→ **Goal of the exercise**
Using the records below, find every line that includes "cell" and copy it.

→ **Material to process**
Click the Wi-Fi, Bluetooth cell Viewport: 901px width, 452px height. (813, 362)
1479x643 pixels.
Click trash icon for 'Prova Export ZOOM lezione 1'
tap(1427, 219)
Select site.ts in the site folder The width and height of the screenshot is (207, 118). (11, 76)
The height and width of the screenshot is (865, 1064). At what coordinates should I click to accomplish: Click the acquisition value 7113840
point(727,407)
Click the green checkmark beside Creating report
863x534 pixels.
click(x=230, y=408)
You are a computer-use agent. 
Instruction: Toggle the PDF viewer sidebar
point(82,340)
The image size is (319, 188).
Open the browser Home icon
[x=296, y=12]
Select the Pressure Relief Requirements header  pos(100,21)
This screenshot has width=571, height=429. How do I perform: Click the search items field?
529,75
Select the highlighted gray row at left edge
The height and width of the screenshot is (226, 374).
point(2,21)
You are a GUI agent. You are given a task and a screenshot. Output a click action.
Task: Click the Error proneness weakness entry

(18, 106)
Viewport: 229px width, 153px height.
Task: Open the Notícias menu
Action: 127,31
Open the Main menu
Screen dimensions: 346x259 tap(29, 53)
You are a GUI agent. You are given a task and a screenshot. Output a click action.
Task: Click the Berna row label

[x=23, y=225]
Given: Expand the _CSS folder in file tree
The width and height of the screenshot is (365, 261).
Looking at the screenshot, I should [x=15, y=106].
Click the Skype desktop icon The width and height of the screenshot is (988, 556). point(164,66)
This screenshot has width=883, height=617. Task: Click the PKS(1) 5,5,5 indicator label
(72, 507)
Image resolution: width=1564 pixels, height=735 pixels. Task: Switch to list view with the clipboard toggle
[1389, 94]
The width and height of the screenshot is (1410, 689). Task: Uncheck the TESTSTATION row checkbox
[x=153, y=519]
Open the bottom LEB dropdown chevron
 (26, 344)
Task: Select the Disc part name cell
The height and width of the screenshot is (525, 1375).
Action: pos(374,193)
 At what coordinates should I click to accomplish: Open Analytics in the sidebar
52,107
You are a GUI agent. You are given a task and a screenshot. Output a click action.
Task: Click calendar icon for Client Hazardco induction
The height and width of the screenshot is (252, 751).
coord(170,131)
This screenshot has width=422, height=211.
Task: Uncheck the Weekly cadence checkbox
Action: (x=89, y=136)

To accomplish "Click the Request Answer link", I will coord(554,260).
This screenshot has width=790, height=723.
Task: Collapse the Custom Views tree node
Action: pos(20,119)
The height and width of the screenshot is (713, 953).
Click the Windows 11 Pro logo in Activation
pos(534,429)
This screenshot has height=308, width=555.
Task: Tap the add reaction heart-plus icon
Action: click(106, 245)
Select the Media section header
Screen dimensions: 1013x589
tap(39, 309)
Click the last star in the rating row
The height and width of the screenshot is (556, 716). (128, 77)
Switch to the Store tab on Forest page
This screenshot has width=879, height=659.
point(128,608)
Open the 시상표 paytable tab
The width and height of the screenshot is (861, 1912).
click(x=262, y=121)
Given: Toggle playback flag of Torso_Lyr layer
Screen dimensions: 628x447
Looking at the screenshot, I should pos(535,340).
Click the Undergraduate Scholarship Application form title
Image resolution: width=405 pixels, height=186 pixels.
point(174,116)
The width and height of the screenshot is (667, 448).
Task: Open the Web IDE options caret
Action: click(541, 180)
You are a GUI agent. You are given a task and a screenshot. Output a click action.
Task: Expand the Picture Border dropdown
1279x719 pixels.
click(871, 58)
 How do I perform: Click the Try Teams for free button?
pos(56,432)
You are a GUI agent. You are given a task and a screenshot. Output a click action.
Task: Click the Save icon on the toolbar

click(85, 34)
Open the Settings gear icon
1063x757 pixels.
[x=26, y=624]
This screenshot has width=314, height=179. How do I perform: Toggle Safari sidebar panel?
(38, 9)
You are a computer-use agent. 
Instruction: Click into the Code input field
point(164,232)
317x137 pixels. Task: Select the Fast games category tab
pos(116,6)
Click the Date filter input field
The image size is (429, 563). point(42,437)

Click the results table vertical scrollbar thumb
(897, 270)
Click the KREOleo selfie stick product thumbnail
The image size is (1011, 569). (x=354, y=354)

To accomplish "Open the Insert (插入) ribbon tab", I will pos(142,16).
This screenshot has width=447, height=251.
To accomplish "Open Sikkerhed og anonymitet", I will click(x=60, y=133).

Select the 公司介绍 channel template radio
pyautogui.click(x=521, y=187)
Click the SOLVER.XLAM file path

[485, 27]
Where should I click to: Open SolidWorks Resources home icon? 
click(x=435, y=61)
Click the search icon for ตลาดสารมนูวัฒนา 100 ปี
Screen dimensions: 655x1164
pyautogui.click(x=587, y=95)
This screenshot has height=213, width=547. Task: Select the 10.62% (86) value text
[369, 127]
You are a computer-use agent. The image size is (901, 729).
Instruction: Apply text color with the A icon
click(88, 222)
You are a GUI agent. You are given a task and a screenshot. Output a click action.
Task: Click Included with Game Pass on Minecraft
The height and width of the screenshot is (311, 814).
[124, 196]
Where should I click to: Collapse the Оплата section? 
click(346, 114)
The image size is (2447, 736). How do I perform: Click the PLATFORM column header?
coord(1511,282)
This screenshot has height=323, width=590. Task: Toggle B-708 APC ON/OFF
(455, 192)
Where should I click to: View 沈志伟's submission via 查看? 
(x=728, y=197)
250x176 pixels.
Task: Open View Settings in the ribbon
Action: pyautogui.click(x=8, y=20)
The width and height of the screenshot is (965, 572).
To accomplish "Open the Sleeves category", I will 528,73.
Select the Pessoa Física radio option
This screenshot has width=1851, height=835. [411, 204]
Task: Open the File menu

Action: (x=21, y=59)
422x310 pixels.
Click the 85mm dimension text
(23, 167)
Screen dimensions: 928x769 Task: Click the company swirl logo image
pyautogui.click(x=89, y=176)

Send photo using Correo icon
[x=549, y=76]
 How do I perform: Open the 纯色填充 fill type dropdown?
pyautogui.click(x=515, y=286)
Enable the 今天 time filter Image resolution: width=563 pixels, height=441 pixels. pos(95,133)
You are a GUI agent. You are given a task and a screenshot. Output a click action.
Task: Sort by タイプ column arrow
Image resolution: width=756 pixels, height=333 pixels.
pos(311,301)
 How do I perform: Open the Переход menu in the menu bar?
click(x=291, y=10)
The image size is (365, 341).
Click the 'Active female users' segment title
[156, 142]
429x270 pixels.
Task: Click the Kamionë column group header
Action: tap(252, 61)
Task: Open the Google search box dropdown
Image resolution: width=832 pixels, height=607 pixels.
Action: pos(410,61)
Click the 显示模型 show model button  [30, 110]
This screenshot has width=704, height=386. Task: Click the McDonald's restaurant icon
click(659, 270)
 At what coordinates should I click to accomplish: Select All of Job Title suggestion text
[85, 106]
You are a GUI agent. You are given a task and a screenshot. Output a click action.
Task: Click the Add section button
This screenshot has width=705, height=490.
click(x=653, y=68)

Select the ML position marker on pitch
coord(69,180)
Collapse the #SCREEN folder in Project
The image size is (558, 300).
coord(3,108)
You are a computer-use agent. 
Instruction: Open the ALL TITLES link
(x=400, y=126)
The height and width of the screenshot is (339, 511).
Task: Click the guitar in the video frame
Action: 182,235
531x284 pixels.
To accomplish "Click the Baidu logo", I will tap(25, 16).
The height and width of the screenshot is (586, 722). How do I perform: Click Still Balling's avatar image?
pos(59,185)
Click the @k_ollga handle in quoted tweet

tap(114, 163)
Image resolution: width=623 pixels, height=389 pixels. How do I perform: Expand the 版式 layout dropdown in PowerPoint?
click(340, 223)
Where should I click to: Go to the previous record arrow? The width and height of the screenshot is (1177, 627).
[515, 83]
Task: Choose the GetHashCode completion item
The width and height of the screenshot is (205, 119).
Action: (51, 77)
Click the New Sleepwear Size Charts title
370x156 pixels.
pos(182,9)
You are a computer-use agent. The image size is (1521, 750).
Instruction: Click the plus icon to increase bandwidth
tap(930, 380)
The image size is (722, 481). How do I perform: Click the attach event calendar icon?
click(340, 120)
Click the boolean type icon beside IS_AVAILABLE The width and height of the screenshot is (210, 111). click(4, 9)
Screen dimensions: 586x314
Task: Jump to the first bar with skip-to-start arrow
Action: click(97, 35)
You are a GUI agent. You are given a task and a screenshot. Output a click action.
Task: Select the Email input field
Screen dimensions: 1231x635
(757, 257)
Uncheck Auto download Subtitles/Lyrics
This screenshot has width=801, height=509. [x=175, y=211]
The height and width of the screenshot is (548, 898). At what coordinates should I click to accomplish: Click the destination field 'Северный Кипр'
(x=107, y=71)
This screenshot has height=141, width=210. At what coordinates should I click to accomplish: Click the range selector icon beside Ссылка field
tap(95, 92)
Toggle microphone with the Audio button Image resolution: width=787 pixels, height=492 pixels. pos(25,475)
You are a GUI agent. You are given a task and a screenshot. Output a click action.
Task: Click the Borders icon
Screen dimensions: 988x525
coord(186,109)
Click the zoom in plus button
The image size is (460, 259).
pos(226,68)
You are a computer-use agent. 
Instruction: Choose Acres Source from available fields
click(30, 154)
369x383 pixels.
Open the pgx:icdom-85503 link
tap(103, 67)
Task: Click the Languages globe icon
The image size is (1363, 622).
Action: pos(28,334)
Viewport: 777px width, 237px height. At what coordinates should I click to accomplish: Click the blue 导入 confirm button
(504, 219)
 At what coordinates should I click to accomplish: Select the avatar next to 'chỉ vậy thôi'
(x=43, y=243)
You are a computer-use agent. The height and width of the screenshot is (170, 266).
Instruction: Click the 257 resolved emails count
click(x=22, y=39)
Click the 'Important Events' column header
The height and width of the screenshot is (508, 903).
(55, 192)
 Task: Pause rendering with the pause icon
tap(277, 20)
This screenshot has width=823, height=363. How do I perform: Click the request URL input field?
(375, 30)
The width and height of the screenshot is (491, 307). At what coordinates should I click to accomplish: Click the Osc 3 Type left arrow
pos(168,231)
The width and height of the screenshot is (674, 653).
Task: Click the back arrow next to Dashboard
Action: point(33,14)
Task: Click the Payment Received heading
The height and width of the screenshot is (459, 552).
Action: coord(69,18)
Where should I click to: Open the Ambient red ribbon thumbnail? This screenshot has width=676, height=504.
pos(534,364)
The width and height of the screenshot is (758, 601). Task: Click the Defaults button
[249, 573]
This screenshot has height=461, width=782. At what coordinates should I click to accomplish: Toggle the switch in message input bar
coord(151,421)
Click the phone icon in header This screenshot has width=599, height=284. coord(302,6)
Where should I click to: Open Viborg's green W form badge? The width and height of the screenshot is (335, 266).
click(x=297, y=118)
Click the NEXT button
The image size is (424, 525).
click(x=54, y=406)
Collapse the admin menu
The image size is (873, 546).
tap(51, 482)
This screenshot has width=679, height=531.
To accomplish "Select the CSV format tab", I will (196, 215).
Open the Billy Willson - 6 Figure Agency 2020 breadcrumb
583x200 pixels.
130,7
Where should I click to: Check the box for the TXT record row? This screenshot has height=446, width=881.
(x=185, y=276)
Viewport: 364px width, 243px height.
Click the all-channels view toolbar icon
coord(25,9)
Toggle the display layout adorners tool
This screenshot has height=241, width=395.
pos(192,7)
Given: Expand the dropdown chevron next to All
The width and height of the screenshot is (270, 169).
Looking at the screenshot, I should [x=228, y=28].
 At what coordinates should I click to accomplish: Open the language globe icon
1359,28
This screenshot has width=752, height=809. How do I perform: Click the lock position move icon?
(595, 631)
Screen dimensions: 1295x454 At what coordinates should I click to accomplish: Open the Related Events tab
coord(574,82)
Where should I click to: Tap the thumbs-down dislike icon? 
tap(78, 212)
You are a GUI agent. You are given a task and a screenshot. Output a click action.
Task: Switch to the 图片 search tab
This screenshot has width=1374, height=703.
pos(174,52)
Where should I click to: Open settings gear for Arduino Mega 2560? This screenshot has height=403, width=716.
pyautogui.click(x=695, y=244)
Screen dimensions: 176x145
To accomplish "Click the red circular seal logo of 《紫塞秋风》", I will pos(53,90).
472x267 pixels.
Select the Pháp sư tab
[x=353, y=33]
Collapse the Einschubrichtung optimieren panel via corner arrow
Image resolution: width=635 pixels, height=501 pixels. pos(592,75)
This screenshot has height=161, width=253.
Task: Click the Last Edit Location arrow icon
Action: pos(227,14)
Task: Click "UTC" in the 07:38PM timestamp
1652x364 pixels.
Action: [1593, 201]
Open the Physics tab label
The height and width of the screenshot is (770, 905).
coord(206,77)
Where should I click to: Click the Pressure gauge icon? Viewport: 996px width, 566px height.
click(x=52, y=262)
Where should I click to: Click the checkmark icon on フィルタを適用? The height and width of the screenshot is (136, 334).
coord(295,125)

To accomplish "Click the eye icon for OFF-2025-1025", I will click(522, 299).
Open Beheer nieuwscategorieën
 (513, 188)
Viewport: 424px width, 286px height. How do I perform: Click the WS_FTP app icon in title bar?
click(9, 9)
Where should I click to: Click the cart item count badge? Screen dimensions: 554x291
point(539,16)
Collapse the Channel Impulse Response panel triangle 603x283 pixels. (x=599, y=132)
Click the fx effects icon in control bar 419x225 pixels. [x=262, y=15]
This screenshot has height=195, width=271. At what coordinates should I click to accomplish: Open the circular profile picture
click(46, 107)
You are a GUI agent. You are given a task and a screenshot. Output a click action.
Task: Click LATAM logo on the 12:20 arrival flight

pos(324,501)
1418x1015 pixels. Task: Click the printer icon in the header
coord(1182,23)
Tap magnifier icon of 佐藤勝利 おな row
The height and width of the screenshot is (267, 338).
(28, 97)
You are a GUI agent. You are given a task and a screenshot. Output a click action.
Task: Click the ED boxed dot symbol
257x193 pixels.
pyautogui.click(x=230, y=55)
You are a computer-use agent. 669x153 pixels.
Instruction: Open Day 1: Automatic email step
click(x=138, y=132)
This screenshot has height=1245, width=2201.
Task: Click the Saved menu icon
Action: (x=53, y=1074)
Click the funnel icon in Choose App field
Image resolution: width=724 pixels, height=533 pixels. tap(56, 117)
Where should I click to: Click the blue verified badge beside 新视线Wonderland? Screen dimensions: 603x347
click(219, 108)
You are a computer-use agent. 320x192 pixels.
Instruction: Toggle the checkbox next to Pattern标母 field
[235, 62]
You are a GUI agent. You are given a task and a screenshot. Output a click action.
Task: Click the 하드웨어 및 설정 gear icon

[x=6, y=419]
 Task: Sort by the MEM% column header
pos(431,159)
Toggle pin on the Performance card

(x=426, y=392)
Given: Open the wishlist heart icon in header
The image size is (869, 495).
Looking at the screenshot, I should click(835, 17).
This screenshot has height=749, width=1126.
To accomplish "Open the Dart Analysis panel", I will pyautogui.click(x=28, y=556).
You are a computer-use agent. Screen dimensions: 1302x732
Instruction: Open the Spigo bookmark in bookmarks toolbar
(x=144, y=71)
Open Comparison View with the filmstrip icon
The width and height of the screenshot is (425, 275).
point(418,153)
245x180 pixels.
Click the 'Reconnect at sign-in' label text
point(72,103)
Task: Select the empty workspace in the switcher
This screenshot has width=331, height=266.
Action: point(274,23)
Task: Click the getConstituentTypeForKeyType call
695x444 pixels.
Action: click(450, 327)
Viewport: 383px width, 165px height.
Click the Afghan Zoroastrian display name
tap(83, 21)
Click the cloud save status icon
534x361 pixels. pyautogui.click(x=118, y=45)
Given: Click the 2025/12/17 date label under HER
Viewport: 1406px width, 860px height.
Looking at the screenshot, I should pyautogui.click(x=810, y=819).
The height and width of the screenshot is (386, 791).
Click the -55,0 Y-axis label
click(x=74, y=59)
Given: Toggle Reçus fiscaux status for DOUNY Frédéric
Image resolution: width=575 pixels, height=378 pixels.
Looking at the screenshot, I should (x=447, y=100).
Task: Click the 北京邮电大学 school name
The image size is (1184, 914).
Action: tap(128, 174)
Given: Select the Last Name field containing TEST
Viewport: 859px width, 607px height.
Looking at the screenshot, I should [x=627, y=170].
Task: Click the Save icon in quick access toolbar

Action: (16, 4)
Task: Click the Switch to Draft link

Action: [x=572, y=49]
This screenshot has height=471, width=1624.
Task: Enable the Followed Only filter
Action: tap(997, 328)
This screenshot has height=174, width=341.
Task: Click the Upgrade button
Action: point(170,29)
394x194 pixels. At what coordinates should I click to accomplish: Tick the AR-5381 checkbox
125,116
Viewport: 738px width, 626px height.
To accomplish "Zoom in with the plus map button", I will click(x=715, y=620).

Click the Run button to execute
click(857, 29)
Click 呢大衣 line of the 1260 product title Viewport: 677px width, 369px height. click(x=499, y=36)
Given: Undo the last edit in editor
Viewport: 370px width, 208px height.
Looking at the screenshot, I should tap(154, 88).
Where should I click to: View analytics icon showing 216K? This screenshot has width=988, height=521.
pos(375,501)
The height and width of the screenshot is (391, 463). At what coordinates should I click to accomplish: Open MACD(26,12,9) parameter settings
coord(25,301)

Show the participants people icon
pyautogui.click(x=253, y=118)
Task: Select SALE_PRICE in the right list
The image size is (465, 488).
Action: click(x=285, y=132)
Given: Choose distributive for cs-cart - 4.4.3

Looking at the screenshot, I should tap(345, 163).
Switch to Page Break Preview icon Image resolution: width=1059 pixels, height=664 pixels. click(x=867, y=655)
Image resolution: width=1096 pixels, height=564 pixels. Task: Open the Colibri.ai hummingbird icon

→ **Final answer**
Click the Wi-Fi, Bluetooth cell Viewport: 901px width, 452px height. (813, 362)
Task: Select the Disc part name cell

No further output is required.